_Recorded information_
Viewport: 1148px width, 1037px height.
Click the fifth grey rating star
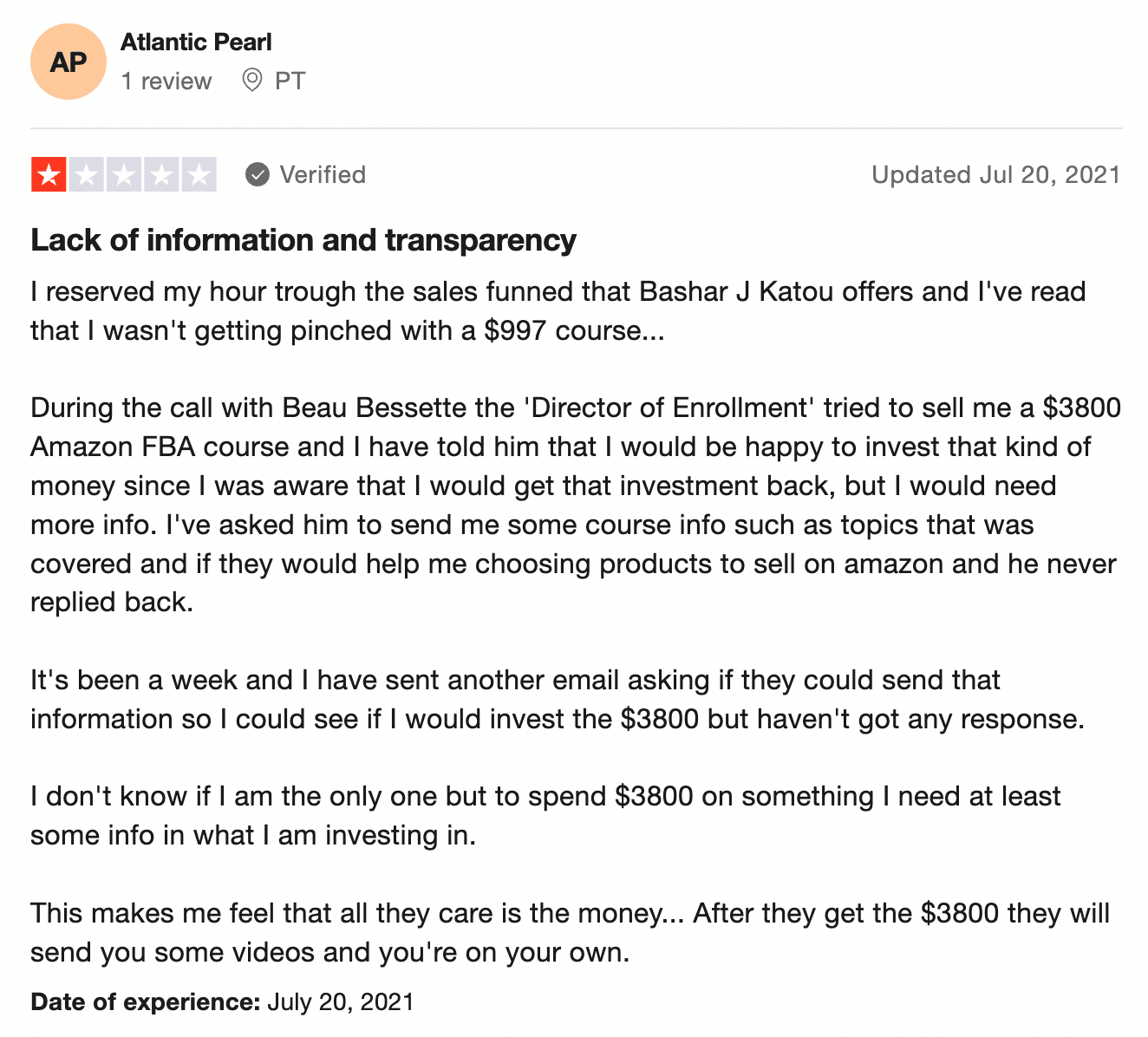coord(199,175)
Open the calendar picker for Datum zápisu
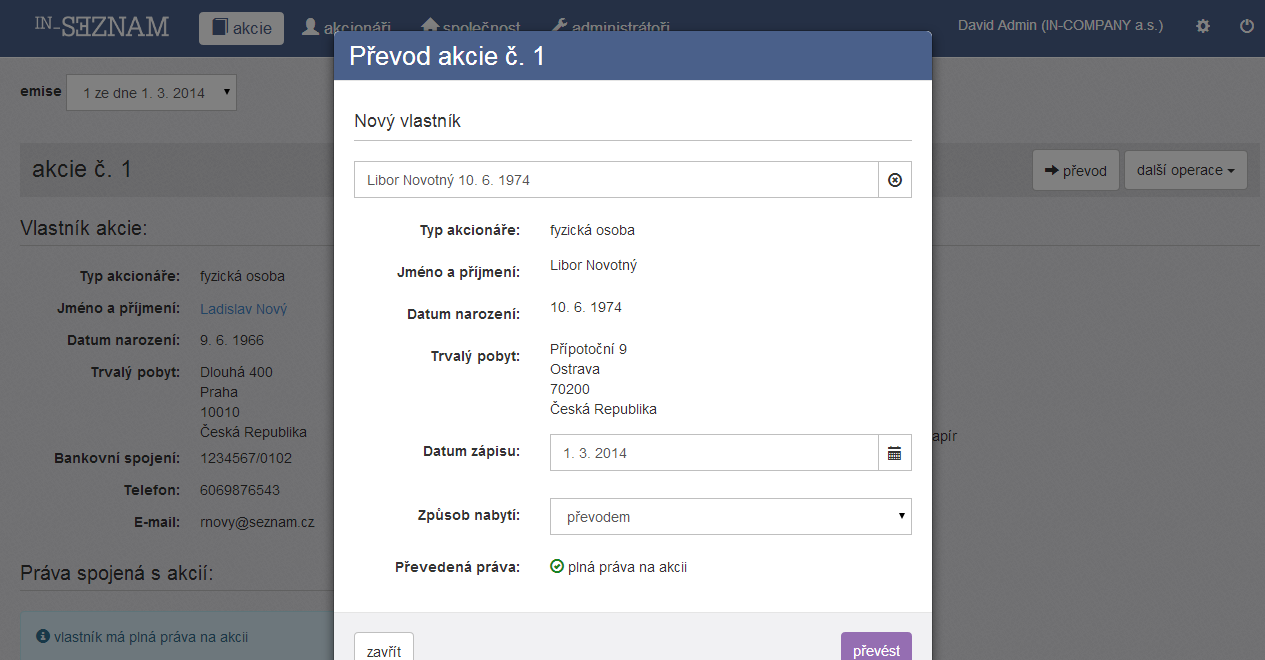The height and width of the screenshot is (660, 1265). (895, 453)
---
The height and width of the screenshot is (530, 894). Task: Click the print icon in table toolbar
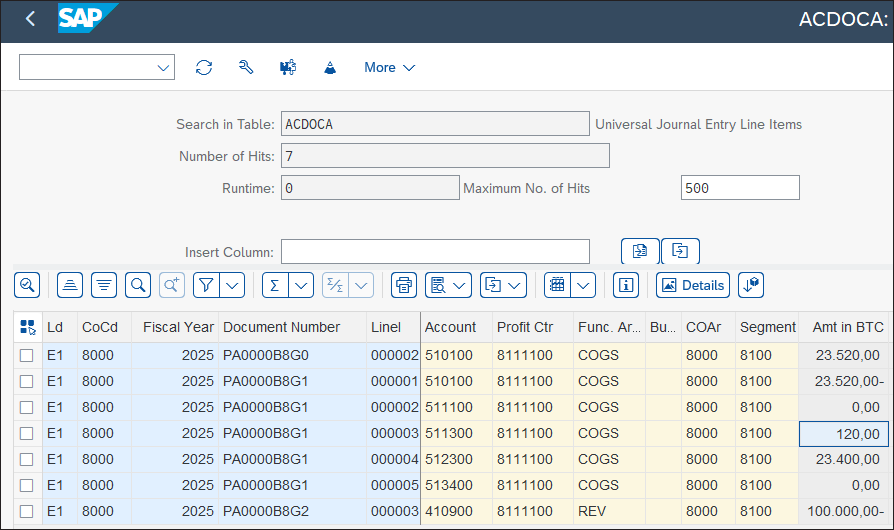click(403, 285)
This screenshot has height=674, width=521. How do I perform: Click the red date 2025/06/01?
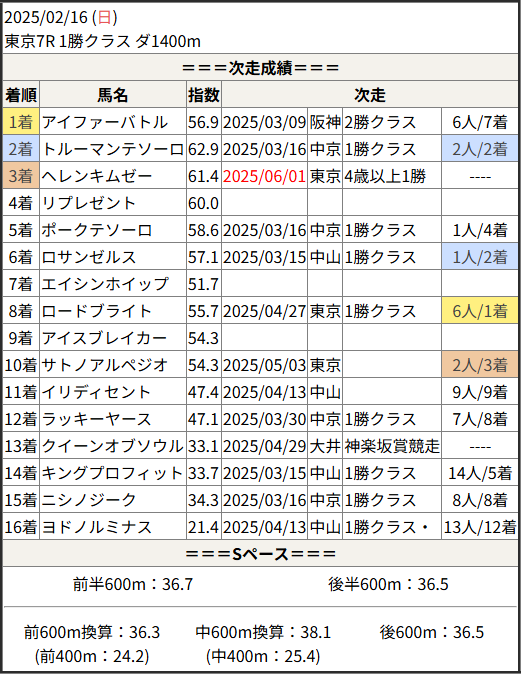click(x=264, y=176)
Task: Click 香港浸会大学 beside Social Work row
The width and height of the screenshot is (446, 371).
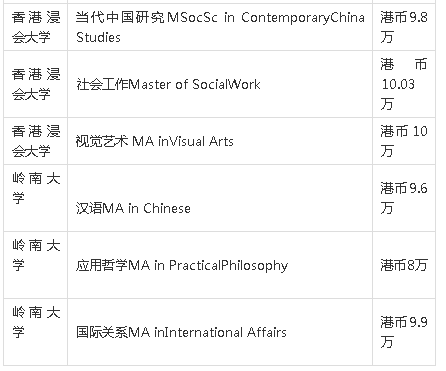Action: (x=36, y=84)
--
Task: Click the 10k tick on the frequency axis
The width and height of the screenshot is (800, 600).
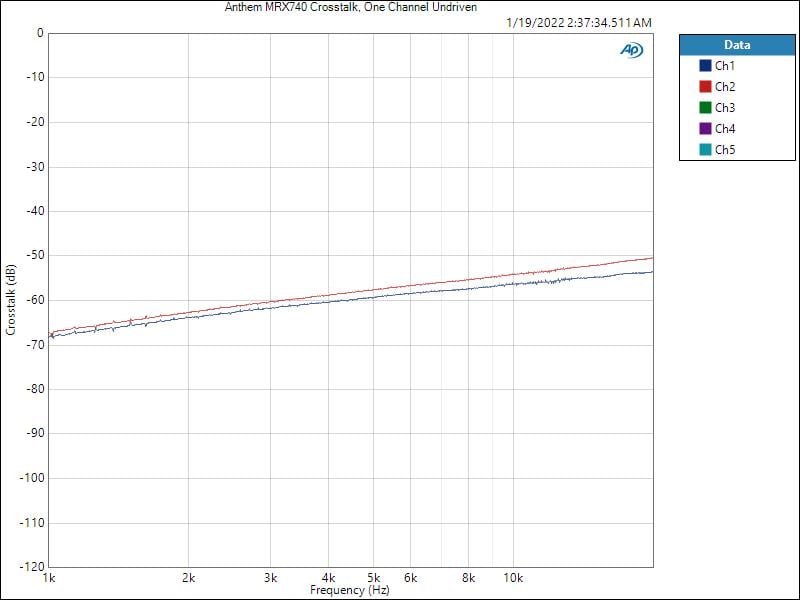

_Exercise goal_
Reproduce, character for character, only the lines of the preceding data that start at the line with "Task: Click the 10k" and end at the line with "The width and height of the screenshot is (800, 600).", both included.

_Task response_
Task: Click the 10k tick on the frequency axis
The width and height of the screenshot is (800, 600).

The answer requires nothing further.